* _Estratto del documento_:
=-=-=-=-=
Radio Uno Rai, “Inviato Speciale” di sabato 9 aprile, a cura di Enzo Nucci

Leggi le interviste a Carlo Maria Zorzi sul Sussidiario.net

Leggi le interviste a Carlo Maria Zorzi su Tracce

 

I Diari di Zorzi

Abdijan, 19 marzo 2011

Ieri sera prima di addormentarmi ho fatto una cosa inabituale per me da anni. Una cosa che ho sempre chiesto ai miei colleghi e collaboratori di non fare, per ovvie ragioni anche di sicurezza.

Non che questi mi abbiano sempre ascoltato. In ogni caso ho messo l'opzione «silenzio» sui miei telefoni cellulari. Sabato mattina dovevo riuscire a dormire più che potevo. Per sopravvivere alla pressione psicologica di questi tempi dovevo dormire, dovevo prendere questo rischio malgrado mi senta addosso un pesante senso del dovere e della responsabilità («e se proprio stanotte mi chiamano per evacuare ? Se proprio stanotte i miei colleghi hanno bisogno? »). Mi sono svegliato alle 10. Un telefono aveva immancabilmente suonato alle 6,58.
=-=-=-=-=
* _Dati forniti_:
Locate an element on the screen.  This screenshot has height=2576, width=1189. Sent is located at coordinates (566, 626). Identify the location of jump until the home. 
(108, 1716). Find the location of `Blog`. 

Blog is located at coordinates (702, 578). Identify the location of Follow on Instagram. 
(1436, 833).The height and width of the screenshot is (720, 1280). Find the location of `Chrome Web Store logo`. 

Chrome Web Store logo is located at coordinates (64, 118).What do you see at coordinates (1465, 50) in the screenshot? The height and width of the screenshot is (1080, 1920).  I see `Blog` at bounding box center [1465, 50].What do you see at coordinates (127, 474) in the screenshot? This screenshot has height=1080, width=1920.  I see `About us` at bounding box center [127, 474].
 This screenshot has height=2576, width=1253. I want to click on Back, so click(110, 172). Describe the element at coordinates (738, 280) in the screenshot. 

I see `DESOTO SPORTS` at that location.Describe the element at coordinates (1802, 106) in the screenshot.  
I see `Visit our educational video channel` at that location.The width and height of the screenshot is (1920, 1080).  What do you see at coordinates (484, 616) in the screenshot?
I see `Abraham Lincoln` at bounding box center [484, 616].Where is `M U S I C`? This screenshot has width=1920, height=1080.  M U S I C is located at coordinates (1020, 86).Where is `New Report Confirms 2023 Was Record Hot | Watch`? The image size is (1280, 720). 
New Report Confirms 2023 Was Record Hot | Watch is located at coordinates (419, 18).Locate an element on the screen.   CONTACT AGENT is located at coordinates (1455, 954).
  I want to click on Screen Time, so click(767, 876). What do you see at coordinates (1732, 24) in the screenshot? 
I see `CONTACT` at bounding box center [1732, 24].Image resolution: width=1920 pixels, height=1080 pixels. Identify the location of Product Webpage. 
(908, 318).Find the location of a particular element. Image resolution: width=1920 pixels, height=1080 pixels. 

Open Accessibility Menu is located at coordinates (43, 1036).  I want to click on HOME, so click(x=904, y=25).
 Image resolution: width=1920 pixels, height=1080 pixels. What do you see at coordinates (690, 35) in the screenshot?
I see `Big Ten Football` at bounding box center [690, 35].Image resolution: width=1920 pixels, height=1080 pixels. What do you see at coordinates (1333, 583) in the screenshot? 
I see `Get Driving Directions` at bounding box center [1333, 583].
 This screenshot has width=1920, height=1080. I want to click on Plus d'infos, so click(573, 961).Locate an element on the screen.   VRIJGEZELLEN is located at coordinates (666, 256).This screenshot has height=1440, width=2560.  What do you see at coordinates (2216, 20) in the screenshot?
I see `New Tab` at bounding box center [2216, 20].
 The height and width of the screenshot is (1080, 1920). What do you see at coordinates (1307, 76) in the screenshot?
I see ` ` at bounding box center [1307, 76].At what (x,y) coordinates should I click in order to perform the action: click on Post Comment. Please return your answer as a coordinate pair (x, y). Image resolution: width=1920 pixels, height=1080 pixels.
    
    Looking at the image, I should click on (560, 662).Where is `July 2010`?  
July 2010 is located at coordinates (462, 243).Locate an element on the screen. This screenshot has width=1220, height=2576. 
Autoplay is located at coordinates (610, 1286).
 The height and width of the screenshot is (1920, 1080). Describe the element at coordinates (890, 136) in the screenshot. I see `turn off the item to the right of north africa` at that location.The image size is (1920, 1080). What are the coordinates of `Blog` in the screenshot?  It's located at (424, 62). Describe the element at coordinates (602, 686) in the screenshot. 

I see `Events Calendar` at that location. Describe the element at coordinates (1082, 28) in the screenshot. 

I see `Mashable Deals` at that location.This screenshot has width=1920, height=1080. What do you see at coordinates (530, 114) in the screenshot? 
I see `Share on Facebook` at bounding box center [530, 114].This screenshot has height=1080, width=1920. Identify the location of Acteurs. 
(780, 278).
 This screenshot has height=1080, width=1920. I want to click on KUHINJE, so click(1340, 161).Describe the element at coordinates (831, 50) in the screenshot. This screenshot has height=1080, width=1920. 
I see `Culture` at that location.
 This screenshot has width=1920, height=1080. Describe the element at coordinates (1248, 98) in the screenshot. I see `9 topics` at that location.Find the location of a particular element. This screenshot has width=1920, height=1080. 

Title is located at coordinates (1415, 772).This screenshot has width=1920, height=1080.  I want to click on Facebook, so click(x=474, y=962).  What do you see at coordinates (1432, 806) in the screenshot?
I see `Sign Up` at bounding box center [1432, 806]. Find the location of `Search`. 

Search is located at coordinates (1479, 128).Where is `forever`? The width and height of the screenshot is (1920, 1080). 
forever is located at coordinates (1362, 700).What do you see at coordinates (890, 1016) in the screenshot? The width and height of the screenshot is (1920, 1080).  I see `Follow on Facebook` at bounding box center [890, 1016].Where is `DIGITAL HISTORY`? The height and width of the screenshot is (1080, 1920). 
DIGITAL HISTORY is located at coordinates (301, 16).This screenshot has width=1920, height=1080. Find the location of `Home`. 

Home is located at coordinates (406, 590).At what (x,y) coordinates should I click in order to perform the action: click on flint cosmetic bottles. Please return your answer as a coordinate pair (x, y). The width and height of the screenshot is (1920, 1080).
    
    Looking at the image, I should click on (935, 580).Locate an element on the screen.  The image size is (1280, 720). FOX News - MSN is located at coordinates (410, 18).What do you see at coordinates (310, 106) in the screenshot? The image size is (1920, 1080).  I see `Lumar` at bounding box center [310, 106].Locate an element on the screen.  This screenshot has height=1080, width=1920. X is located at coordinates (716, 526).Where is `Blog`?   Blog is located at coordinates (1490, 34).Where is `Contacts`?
=-=-=-=-=
* _Problemi e compiti_:
(a) Come riassumeresti il brano in due frasi?
(b) Rispondi a queste domande sul brano:
(i) Chi cura la trasmissione «Inviato Speciale» di Radio Uno Rai?
(ii) Quale data porta la pagina di diario?
(iii) A che ora si è svegliato chi scrive?
Basati unicamente sul brano e non sui record.

* _Risposte corrette_:
(a) Prima di addormentarsi, chi scrive ha messo in modalità «silenzio» i propri telefoni cellulari, cosa che non faceva da anni e che ha sempre chiesto a colleghi e collaboratori di non fare, anche per ragioni di sicurezza. Lo ha fatto per dormire il più possibile e sopravvivere alla pressione psicologica del periodo, nonostante un pesante senso del dovere e della responsabilità; si è svegliato alle 10, e un telefono aveva suonato alle 6,58.

(b)
(i) Enzo Nucci.
(ii) 19 marzo 2011.
(iii) Alle 10.